You can't even achieve the desired effect using Reflection (see the documentation of java.lang.reflect.Method.invoke(Object, Object...)).

[EDIT] There still seems to be some confusion. Let me try a different explanation.

When you invoke foo(), you actually invoke this.foo(). Java simply lets you omit the this. In the example in the question, the type of this is SubClass.

So when Java executes the code in SuperClass.method1(), it eventually arrives at this.method2();

Using super doesn't change the instance pointed to by this. So the call goes to SubClass.method2() since this is of type SubClass.

Maybe it's easier to understand when you imagine that Java passes this as a hidden first parameter:

public class SuperClass
{
    public void method1(SuperClass this)
    {
        System.out.println("superclass method1");
        this.method2(this); // <--- this == mSubClass
    }

    public void method2(SuperClass this)
    {
        System.out.println("superclass method2");
    }

}

public class SubClass extends SuperClass
{
    @Override
    public void method1(SubClass this)
    {
        System.out.println("subclass method1");
        super.method1(this);
    }

    @Override
    public void method2(SubClass this)
    {
        System.out.println("subclass method2");
    }
}



public class Demo 
{
    public static void main(String[] args) 
    {
        SubClass mSubClass = new SubClass();
        mSubClass.method1(mSubClass);
    }
}

If you follow the call stack, you can see that this never changes, it's always the instance created in main().

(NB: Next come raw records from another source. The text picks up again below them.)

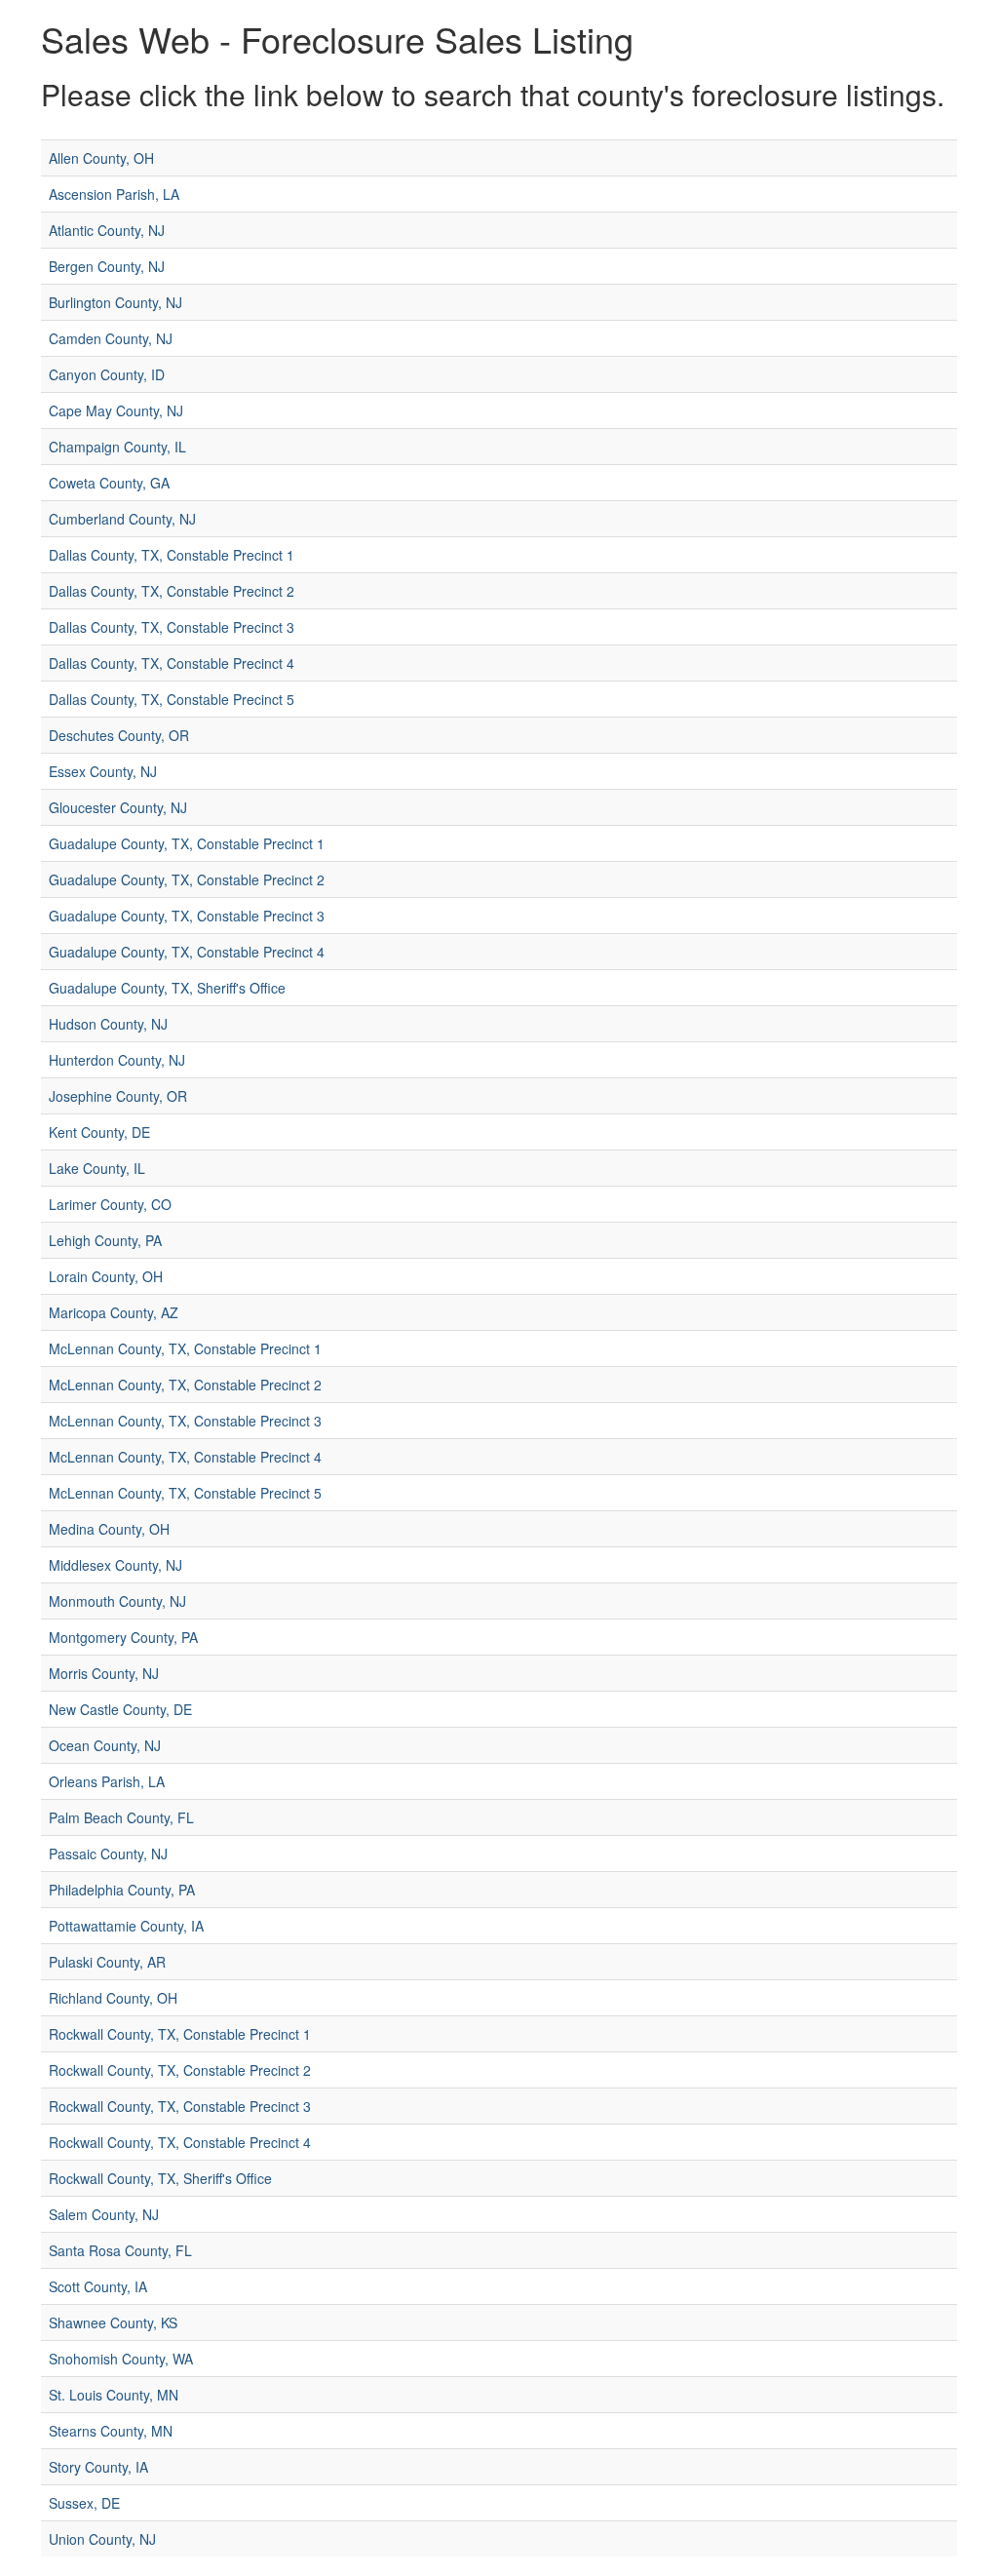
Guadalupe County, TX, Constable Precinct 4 (187, 951)
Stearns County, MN (111, 2430)
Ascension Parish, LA (114, 194)
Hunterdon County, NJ (117, 1060)
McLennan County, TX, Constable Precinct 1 (185, 1348)
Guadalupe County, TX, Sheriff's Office (167, 987)
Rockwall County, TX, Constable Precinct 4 (180, 2142)
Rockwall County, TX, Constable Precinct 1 (180, 2034)
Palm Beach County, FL (121, 1817)
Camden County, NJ (111, 338)
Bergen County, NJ (107, 266)
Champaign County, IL (117, 446)
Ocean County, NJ (105, 1745)
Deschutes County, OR (119, 735)
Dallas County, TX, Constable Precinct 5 (171, 699)
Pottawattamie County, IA (126, 1925)
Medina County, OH (109, 1529)
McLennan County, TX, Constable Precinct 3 (185, 1420)
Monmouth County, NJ (117, 1601)
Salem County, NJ (104, 2214)
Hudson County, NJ (108, 1024)
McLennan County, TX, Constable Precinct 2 (185, 1384)
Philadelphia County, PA (122, 1889)
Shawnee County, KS (113, 2322)
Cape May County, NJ (116, 410)
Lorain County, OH (106, 1276)
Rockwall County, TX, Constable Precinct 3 (180, 2106)
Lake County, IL (97, 1168)
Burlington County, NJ (115, 302)
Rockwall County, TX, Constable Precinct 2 (180, 2070)
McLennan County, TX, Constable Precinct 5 (185, 1493)
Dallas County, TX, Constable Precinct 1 (171, 555)
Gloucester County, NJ (118, 807)
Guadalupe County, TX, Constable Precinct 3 (187, 915)
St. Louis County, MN (113, 2394)
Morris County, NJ (104, 1673)
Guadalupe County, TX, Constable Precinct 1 (187, 843)
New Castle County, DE (120, 1709)
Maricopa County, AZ (113, 1312)
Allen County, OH (101, 158)
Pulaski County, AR (107, 1961)
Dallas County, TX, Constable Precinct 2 (171, 591)
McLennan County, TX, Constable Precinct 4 (185, 1456)
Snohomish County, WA (121, 2358)
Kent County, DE (99, 1132)
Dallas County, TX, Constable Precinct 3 (171, 627)
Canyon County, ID (107, 374)
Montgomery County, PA (123, 1637)
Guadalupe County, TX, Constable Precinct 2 (187, 879)
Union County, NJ (102, 2539)
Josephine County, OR (118, 1096)
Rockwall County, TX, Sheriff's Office (160, 2178)
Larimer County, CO (110, 1204)
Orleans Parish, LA (107, 1781)
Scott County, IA (98, 2286)
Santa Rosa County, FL (120, 2250)
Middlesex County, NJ (115, 1565)
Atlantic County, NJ (107, 230)
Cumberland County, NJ (122, 518)
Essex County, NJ (103, 771)
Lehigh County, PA (105, 1240)
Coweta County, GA (109, 482)
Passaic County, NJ (108, 1853)
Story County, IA (98, 2467)
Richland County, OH (113, 1998)
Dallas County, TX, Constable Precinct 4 (171, 663)
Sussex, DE (84, 2503)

@laycat 2014-04-16 13:39:42

could someone please upload a diagram of this(pun intended) going through the stack? thanks in advance!

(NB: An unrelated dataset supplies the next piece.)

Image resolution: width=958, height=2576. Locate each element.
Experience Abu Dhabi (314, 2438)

@Aaron Digulla 2014-04-16 15:39:02

@laycat: There is no need for a diagram. Just remember that Java has no "memory" for super. Every time it calls a method, it will look at the instance type, and start searching for the method with this type, no matter how often you called super. So when you call method2 on an instance of SubClass, it will always see the one from SubClass first.

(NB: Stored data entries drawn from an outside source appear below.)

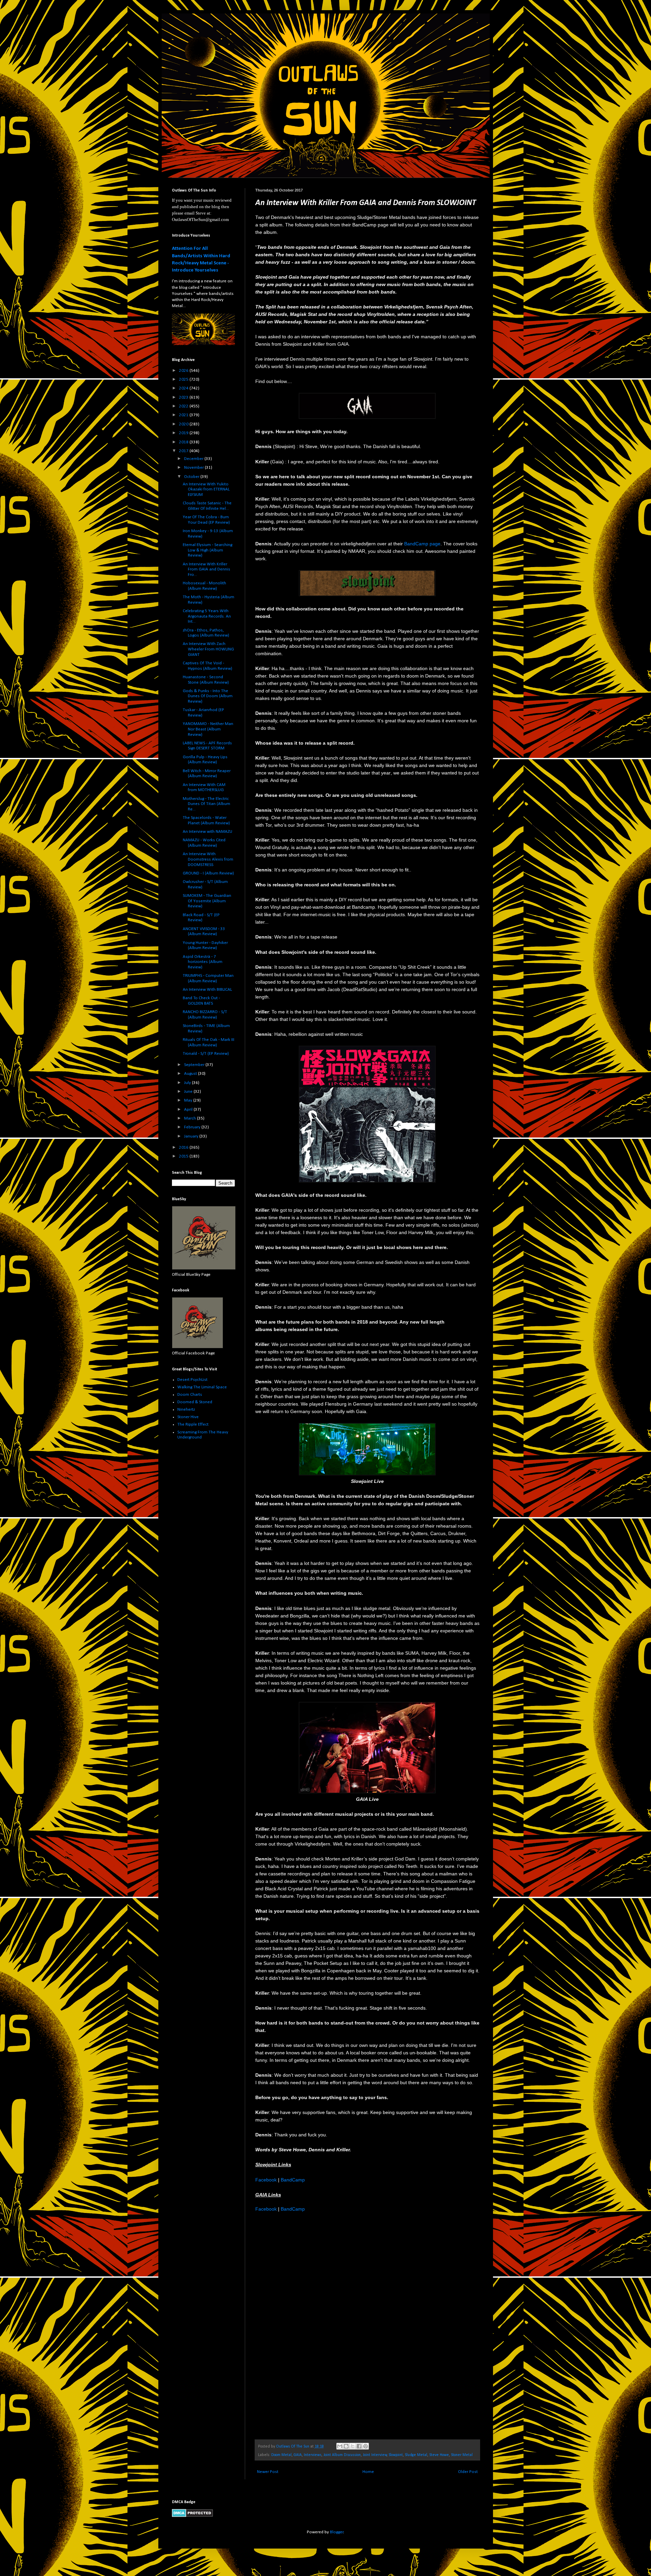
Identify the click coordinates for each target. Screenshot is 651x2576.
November (194, 467)
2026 (184, 370)
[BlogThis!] (346, 2446)
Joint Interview (375, 2455)
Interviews (312, 2455)
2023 (184, 397)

@MengT 2014-10-02 10:09:30

@AaronDigulla, Can you explain more about the "Java has no memory for super"?

@Aaron Digulla 2014-10-02 11:36:21

@Truman'sworld: as I said in my answer: using super doesn't change the instance. It doesn't set some hidden field "from now on, all method calls should start using SuperClass". Or to put it another way: The value of this doesn't change.

@MengT 2014-10-02 14:51:41

@AaronDigulla, so does that mean the super keyword are actually invoke the inherited methods in the subclass instead of go to the super class?

@Aaron Digulla 2014-10-03 07:43:11

@Truman'sworld: No. super just affects the immediate method call. It doesn't "stick" or apply to any subsequent method calls which are based off this.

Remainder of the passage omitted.